Dice Knitting Pattern and Yarn Bombing Derby Feste!

This past weekend was Derby Feste and Anne organised to once again Yarn Bomb Derby’s Silk Mill. Many enthusiastic individual knitters and knitting groups got involved and between Anne’s wonderful patterns and everyones hard work (many a knitting needle was worn out) they managed to produce this wonderful tribute to everything game related!

Unfortunately the display was somewhat obscured for part of the day by a giant blow up snake (interesting planning on the part of the event organisers there) but when it was visible the yarn bombing was hugely popular with adults and children alike. All the contributers came along to visit and there was a general feeling of pride that their combined efforts had managed to produce such a wonderful display. Unfortunately it had to be removed at the end of the day but it is due to decorate the local hospital over the next few days.

Knit A Dice

The dice were particularly popular with the Feste visitors so I am very pleased to be able to share Anne’s knitting pattern with you all here today.

Using double knitting yarn and size 8(4mm) needles.

Cast on 20 stitches and knit every row.

Knit until it makes a square, I had to knit 34 rows (this may very on how tightly you personally knit).

Cast off.

Knit 5 more squares in the same way for the other sides of the dice.

To Make Up:

Firstly sew 4 sides together.

I found it best to sew the cast on edge of the first square to the side edge of the second. The side edge of the second was sewn to the cast on edge of the third and then the cast off edge of the third was sewn to the side edge of the fourth.
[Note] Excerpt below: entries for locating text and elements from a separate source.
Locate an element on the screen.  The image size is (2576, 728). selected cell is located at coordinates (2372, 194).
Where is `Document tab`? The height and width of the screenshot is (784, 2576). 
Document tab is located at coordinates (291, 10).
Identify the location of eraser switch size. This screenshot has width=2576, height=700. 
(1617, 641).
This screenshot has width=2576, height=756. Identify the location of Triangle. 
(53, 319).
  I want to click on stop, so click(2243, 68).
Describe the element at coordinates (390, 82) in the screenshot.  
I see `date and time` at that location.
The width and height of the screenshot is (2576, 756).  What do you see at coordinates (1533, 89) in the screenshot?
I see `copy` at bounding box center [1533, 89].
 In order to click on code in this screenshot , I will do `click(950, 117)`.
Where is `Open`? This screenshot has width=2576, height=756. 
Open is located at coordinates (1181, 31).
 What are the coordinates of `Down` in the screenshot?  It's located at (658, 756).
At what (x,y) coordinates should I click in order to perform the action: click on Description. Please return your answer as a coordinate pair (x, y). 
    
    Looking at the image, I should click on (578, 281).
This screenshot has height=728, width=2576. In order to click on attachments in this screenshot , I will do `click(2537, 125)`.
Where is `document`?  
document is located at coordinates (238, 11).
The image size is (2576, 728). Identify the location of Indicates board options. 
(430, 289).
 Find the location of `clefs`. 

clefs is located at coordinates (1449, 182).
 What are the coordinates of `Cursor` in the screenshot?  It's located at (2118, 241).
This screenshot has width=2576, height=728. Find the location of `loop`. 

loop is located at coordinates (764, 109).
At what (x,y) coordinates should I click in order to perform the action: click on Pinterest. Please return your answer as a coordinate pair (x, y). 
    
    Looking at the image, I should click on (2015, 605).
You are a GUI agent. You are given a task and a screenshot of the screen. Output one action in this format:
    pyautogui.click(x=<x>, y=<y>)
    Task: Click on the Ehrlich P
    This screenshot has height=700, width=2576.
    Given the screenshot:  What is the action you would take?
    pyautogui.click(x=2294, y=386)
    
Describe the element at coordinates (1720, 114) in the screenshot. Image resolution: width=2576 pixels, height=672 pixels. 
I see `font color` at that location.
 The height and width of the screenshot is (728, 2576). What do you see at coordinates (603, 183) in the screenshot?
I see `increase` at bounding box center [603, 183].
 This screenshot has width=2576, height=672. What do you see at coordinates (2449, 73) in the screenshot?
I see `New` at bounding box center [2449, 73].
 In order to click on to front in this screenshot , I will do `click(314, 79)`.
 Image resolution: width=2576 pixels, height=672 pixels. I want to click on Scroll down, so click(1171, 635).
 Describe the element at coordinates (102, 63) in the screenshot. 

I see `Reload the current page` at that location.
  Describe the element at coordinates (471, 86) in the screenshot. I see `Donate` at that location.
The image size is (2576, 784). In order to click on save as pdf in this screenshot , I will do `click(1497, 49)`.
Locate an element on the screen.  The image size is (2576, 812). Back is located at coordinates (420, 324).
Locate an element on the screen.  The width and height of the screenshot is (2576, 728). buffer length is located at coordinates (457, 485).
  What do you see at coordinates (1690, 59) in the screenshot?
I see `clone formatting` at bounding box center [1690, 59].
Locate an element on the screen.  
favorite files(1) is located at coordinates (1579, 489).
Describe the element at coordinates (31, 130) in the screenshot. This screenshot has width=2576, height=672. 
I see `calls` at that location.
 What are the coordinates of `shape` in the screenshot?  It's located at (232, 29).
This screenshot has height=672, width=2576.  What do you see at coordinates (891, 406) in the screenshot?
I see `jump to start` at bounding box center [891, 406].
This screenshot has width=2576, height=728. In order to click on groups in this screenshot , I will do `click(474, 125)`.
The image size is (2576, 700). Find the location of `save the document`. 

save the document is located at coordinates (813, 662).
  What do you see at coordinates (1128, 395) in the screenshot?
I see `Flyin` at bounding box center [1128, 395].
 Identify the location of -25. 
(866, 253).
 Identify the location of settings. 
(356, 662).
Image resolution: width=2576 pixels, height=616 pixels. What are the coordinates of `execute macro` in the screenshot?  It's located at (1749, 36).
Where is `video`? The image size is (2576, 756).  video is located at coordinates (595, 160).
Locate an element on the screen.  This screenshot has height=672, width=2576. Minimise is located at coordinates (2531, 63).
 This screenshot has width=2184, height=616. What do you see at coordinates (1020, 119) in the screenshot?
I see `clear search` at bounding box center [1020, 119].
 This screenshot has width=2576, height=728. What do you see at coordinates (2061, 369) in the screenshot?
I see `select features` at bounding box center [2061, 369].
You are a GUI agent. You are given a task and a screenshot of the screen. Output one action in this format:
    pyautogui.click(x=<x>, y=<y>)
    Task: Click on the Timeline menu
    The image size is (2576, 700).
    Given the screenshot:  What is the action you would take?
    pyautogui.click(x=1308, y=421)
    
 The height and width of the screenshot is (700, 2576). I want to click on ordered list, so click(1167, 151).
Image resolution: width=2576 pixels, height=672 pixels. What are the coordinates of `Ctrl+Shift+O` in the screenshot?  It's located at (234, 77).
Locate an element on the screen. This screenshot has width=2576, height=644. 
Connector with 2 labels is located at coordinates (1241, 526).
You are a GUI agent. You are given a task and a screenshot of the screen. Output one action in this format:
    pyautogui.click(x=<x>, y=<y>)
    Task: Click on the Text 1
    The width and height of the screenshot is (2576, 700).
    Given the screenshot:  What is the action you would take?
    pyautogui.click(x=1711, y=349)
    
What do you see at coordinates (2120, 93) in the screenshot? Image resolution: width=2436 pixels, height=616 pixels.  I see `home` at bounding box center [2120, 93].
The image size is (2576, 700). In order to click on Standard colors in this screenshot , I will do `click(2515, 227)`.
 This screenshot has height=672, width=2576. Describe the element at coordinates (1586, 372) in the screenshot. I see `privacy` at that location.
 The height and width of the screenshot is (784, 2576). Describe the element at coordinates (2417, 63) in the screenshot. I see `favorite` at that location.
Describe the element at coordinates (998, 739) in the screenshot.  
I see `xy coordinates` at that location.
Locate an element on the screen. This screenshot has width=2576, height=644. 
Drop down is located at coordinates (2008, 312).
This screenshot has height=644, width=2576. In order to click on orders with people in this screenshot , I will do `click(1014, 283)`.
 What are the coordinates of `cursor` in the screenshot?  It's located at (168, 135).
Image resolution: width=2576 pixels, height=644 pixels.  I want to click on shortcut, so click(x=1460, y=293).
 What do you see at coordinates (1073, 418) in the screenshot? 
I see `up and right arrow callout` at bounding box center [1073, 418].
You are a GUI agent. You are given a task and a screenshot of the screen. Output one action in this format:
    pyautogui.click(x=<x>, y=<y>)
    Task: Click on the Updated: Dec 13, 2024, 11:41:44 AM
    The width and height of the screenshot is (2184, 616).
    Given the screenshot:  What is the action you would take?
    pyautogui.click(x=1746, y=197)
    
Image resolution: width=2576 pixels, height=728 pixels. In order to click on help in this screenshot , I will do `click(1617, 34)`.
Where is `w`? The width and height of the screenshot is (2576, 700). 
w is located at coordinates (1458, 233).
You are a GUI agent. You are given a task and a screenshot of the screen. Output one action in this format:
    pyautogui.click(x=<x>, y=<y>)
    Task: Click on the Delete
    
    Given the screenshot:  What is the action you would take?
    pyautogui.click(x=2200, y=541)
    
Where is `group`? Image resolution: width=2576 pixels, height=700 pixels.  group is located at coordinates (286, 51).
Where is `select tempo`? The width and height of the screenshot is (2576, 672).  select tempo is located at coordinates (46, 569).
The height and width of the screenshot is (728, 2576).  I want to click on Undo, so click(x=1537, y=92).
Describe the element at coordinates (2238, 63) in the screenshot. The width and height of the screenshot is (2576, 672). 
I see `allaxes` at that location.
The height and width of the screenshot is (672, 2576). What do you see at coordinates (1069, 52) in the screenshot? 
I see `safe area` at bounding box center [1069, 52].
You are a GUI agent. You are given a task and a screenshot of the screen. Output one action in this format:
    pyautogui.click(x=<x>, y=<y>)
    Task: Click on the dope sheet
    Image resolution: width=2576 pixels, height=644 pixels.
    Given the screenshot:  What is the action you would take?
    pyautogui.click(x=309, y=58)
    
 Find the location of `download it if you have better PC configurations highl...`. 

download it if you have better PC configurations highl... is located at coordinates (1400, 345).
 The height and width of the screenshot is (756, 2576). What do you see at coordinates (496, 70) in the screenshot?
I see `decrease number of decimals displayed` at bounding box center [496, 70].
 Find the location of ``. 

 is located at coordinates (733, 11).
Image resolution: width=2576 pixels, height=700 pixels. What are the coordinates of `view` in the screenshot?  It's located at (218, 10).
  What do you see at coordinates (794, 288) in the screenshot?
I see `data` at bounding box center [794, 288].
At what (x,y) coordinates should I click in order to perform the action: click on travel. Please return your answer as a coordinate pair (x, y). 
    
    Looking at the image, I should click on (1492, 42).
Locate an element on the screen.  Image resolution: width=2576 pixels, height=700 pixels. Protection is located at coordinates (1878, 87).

Sew the first and fourth pieces together so that all four pieces are joined.

Now attach the fifth square to start making it into a cube. Again stitch a cast on edge to a side edge and sew around all four sides.

When stuffing the dice I wanted it to look as square as possible so I used foam cut to size, each side measured approximately 8.5 cms. I had to use several pieces of foam to form this particular cube.

Once it has been stuffed with the foam attach the last side.

I cut circles of black felt to make the spots. They were roughly the size of a 20 pence coin.

Derby Feste!

If you don’t live in this part of the world, then chances are you haven’t heard of Derby Feste. A weekend long celebration that has been called ‘One of the most exciting UK festivals for outdoor performance’ by The Guardian. It happened this past weekend and my brood and I went along to see what delights were roaming the streets this year.

We began the festival by meeting the Jelly Rollers Dragon. A wondrous red creature that is controlled by children cranking various wheels and cogs and making noise (much to their delight). Flags spin, horns sound and generally the kids get overexcited! He has an old world charm and I secretly harboured a wish to join in the fun.

Next we walked to the Cathedral Green and came across a giant pig! It’s eyes opened and closed lazily and ten children watched a show being performed inside the pigs belly. Unfortunately my children missed the show by Whalley Range All Stars, but I gather it was very good.

We then moved over to the Troll’s Kitchen where dozens of children were giggling wildly as a very charismatic chef (with a French accent as dangerously awful as my own) taught them to cook rather unsavoury dishes such as ‘Death by Cowpat’ or ‘Blackbeard Sushi’.

Back into the centre and we met two very large bugs. These gigantic green creepy crawlies were actually rather friendly, offering their bugging arms to shake. My son enthusiastically shook two at once and then bounced across the street!

After a short trip home for food (and large cups of tea for the parents) we made our way back and joined the parade. The Feste Finale was performed this year by the wonderful Surraga from Spain. It was the second time this wonderful company has lead the parade and this year they brought gigantic steam blowing fish with them. Presumably rather fit individuals ride a kind of bike contraption behind each puppet moving and animating as they go.

The first fish, a clown fish was similar enough to Disney’s Nemo to make every child in the city shout and squeal with delight. He spun and twisted while blowing steam upon unsuspecting victims who duly broke out in fits of hysterics.

He was followed by a Jelly Fish who bobbed about happily. This was followed by a very friendly (although keen to blow steam) yellow fish.

Then uh oh!

An exceedingly large shark put in an appearance, he spun his full length in circles above the crowd (causing some rather quick ducking so as not to be hit) and ominously loomed over our heads.

We followed them through the streets and down to Cathedral Green. It was so busy here that we thought we wouldn’t see anything else. Luckily we were wrong as a firework display had been planned on the river bridge, to signal the end of the days festivities.

We got home terribly late and my children actually slept in on Sunday, so all in all a wonderful (and free!) event.